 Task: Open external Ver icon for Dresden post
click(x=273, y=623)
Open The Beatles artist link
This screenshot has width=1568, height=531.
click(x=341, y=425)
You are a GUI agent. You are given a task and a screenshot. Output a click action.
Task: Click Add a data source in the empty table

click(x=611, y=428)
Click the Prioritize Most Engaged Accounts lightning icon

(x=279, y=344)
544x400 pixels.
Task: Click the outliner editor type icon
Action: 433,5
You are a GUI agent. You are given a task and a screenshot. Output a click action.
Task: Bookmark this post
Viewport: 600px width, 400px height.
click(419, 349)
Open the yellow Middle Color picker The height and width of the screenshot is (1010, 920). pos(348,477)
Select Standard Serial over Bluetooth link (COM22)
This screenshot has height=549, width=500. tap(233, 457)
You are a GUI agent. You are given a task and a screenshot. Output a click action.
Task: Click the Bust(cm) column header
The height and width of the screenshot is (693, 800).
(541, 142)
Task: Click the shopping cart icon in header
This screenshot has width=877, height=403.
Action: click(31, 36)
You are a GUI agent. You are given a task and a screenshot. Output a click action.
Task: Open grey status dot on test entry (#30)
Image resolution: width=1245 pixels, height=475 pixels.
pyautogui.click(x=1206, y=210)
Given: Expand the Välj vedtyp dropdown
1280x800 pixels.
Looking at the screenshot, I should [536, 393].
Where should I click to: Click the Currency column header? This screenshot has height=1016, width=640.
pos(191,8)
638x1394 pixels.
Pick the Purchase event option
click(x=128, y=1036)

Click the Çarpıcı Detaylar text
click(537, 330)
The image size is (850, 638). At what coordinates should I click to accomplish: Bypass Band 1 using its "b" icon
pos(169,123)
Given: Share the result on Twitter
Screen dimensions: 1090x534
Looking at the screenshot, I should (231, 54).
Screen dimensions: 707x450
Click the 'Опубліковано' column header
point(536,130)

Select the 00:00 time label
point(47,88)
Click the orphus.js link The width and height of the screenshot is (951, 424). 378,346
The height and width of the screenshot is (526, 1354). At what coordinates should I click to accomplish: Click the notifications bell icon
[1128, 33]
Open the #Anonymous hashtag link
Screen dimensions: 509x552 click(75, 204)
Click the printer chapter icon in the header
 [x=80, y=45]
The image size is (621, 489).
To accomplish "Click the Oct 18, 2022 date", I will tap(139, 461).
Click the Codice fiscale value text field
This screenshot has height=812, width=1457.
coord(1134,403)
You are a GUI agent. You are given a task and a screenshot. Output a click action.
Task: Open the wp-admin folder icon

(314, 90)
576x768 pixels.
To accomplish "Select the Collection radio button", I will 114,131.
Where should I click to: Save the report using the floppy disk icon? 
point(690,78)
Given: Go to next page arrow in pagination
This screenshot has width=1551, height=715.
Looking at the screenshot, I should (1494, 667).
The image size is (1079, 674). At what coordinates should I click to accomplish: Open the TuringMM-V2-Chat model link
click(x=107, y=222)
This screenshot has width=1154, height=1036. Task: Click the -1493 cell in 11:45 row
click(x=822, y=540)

**Directions for this task:**
Reproduce the records above exactly, character for character.

**Response to this exercise:**
 Task: Open external Ver icon for Dresden post
click(x=273, y=623)
Open The Beatles artist link
This screenshot has width=1568, height=531.
click(x=341, y=425)
You are a GUI agent. You are given a task and a screenshot. Output a click action.
Task: Click Add a data source in the empty table

click(x=611, y=428)
Click the Prioritize Most Engaged Accounts lightning icon

(x=279, y=344)
544x400 pixels.
Task: Click the outliner editor type icon
Action: 433,5
You are a GUI agent. You are given a task and a screenshot. Output a click action.
Task: Bookmark this post
Viewport: 600px width, 400px height.
click(419, 349)
Open the yellow Middle Color picker The height and width of the screenshot is (1010, 920). pos(348,477)
Select Standard Serial over Bluetooth link (COM22)
This screenshot has height=549, width=500. tap(233, 457)
You are a GUI agent. You are given a task and a screenshot. Output a click action.
Task: Click the Bust(cm) column header
The height and width of the screenshot is (693, 800).
(541, 142)
Task: Click the shopping cart icon in header
This screenshot has width=877, height=403.
Action: click(31, 36)
You are a GUI agent. You are given a task and a screenshot. Output a click action.
Task: Open grey status dot on test entry (#30)
Image resolution: width=1245 pixels, height=475 pixels.
pyautogui.click(x=1206, y=210)
Given: Expand the Välj vedtyp dropdown
1280x800 pixels.
Looking at the screenshot, I should [536, 393].
Where should I click to: Click the Currency column header? This screenshot has height=1016, width=640.
pos(191,8)
638x1394 pixels.
Pick the Purchase event option
click(x=128, y=1036)

Click the Çarpıcı Detaylar text
click(537, 330)
The image size is (850, 638). At what coordinates should I click to accomplish: Bypass Band 1 using its "b" icon
pos(169,123)
Given: Share the result on Twitter
Screen dimensions: 1090x534
Looking at the screenshot, I should (231, 54).
Screen dimensions: 707x450
Click the 'Опубліковано' column header
point(536,130)

Select the 00:00 time label
point(47,88)
Click the orphus.js link The width and height of the screenshot is (951, 424). 378,346
The height and width of the screenshot is (526, 1354). At what coordinates should I click to accomplish: Click the notifications bell icon
[1128, 33]
Open the #Anonymous hashtag link
Screen dimensions: 509x552 click(75, 204)
Click the printer chapter icon in the header
 [x=80, y=45]
The image size is (621, 489).
To accomplish "Click the Oct 18, 2022 date", I will tap(139, 461).
Click the Codice fiscale value text field
This screenshot has height=812, width=1457.
coord(1134,403)
You are a GUI agent. You are given a task and a screenshot. Output a click action.
Task: Open the wp-admin folder icon

(314, 90)
576x768 pixels.
To accomplish "Select the Collection radio button", I will 114,131.
Where should I click to: Save the report using the floppy disk icon? 
point(690,78)
Given: Go to next page arrow in pagination
This screenshot has width=1551, height=715.
Looking at the screenshot, I should (1494, 667).
The image size is (1079, 674). At what coordinates should I click to accomplish: Open the TuringMM-V2-Chat model link
click(x=107, y=222)
This screenshot has width=1154, height=1036. Task: Click the -1493 cell in 11:45 row
click(x=822, y=540)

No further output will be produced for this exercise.